The quest to stamp out racism in all its forms is the definition of a quixotic undertaking. No matter how much shaming and guilt-tripping and historical revisionism is promoted, some people are just going to hate the hell out of anybody different from them. This isn’t a white/black American thing, it’s a part of the human condition itself. The Japanese, Chinese, and Koreans have been at each other’s throats—militarily, economically and culturally—for eons. The ethnic tensions throughout American history could hardly be considered anything atypical, and unlike places such as India and Russia we can actually take pride in surmounting our legacies of subjugation. All one has to do is look at the staggering number of violent conflicts going on right now in Cameroon, Chad, the Democratic Republic of Congo, Kenya, Niger, Nigeria, Somalia, and Sudan and it becomes clear that horrific, in-group violence and marginalization can still take place, even in places where virtually everyone is the same color.

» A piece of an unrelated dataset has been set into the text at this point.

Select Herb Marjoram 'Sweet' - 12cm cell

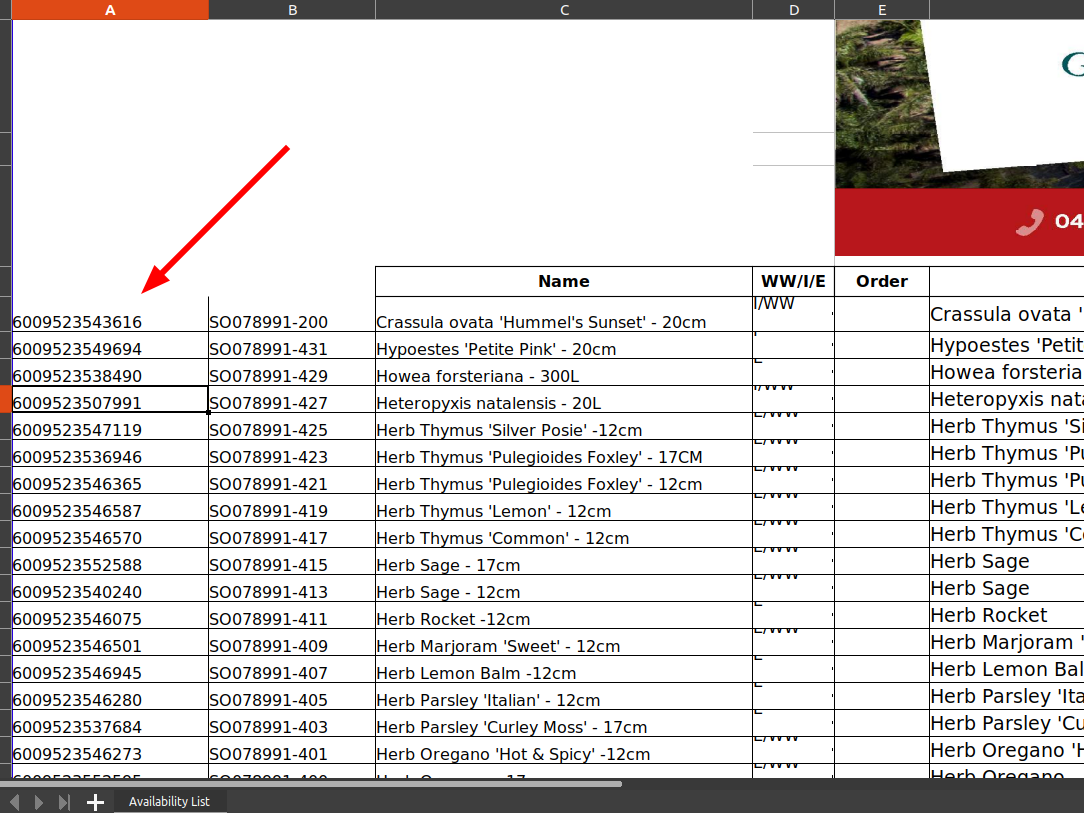[x=564, y=646]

The Charleston shooting, as horrible as it was, is actually a fairly uncommon occurrence in today’s America. Not only is the national homicide rate at its lowest point since the late 1960s (complete with far fewer police-involved black homicides), the amount of interracial murders in the US has also declined dramatically.

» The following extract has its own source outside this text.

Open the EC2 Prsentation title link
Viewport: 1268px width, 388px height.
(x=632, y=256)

In 1990, the FBI recorded 645 white-on-black homicides; by 2013, that number had dropped to 189. In fact, of the 2,491 black homicide victims that year, 2,245 of their murderers were the same color. Along those same lines, of the 3,000 Caucasian homicide victims in 2013, approximately 2,500 of the offenders were also white. And to make the whole brouhaha about racial violence in America all the more mystifying? Statistically speaking, a white person in the US is actually twice as likely to get killed by a black person than the other way around, despite African-Americans making up a much smaller portion of the national populace.

Are there people out there who want to cause havoc and mayhem and hurt others because of racist dispositions? That’s certainly true, but the numbers don’t lie; even if these people DO have horrible, bigoted perspectives, they are not going out into the streets in large numbers and killing people for what they believe in. Institutional racism may or may not be as big a problem as some are making it out to be, but actual white-on-black violence—particularly, in terms of homicide—simply isn’t an epidemic.

Taking away a piece of fabric isn’t going to change human instinct. It’s not going to alter longstanding worldviews, and it sure isn’t going to prevent homicidal idealists from killing people.

In a way, I think our culture WANTS racism to continue to exist, simply because it gives us a simple answer as to why things are they way they are. Like blaming the Devil for horrendous crimes, it give us a universal scapegoat, something we can pinpoint and chalk up as the root cause of all our difficulties. It’s a mentality that breaks down intricate, complex problems into easily digestible chunks we can swallow without hardly thinking about them. Perversely, we find that more reassuring than just accepting the fact that a confluence of factors may result in violence, or heaven help us, that people sometimes do terrible things simply because they consciously decide to do so.